Vium applies life sciences, digital technology and large-scale interpretive technology to living systems – rodents – to help researchers make better decisions about prioritizing compounds for further testing. The company's Digital Vivarium features a fully automated physical and digital infrastructure containing rodent cages with intelligent sensors, video and a high-definition camera network. Information is captured and transmitted to the Vium Cloud, where the data are stored, computed and analyzed. Scientists can design and conduct studies through an online research suite, where they can monitor animal behavior and health 24/7, from anywhere in the world. Video and auditable records enable longer-term analyses and study reproduction.
The system was designed to minimize animal handling and reduce human error during preclinical testing – a process that had not changed significantly even as advances were occurring in biological models of disease. Building and experimenting with the Digital Vivarium gave Vium's founders an appreciation for the real impact of interactions between people and animals as well as the shortcomings of periodic observations rather than continuous monitoring. But automating the process was dependent on their ability to collect, sort and analyze millions of pieces of data.

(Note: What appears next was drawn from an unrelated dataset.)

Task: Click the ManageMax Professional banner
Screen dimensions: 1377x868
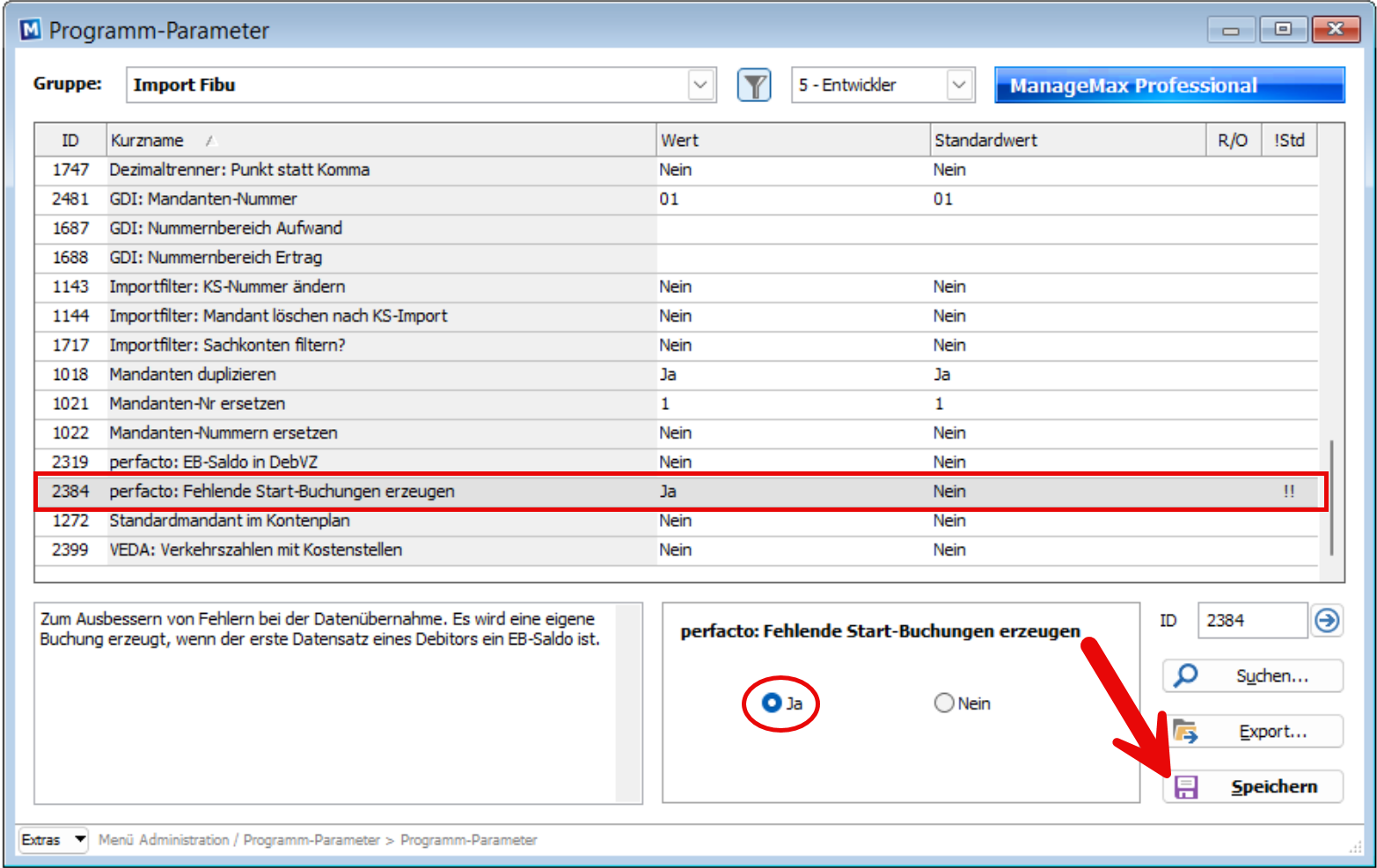Action: point(1169,85)
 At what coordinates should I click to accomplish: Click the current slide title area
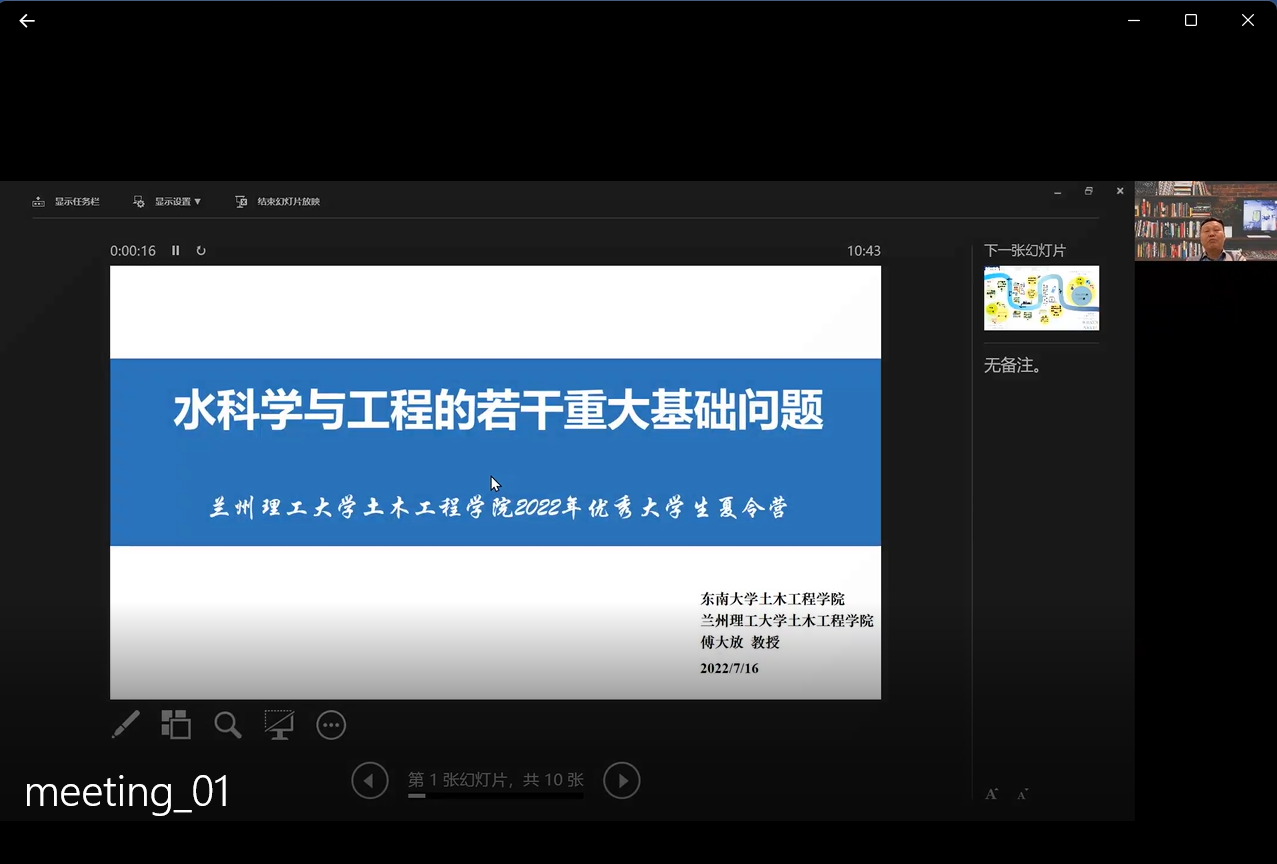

"When you can capture a comprehensive record of everything that's happened in a study, you can go back retrospectively and understand the course of events that led to a particular outcome," Robertson explained.
The Digital Vivarium also enables the types of long-term animal studies that have been impractical because of the cost of monitoring or the inability to control data quality over time, due to the manual subjectivity associated with handling the animals.
"We can monitor the health of the animals in a very low-resources way," Robertson explained, essentially by going online and reviewing data from the battery of sensors in the company's Smart Housing, which contains the rodent cages. Automating the measurement process enables researchers to look at animal studies in a new light, since the Digital Vivarium removes many of the resource-intensive barriers that limited testing to a few compounds at the long end of preclinical development.
"We have collaborations where we're testing 25 drugs in parallel, very rapidly honing in on the most efficacious drugs and getting data about the safety of those drugs at the same time because we can monitor parameters like respiratory rate," Robertson told BioWorld Insight.
Big pharma might not be buying into big data in a big way – not yet, at least – but companies are paying attention, he added.
"We're getting a large demand to apply the technology, and it's coming from across the board," Robertson said. "Big pharma is very interested. They tend to move more slowly, but we're actually seeing some companies move quickly. We're also getting a lot of interest from smaller biopharma companies because this is a great equalizer for them."
A common theme among companies deploying big data for drug discovery and development is the need for diversity within the analytical team. Vium's staff includes in vivo researchers, data scientists, informatics systems specialists and consumer electronics experts. The Epibiome team includes a large animal veterinarian and scientists encompassing "all of the major disciplines," Conley said, citing chemistry, physics, biology and medicine.
"What I see in many of these start-ups is one founder and four grad school colleagues who worked in the same lab and have completely overlapping skill sets," Conley observed. "We've benefited tremendously from having completely orthogonal skill sets, in many ways. It's challenging, because we all speak a different language, but when it comes to solving problems it's a beautiful thing to apply these different tool kits."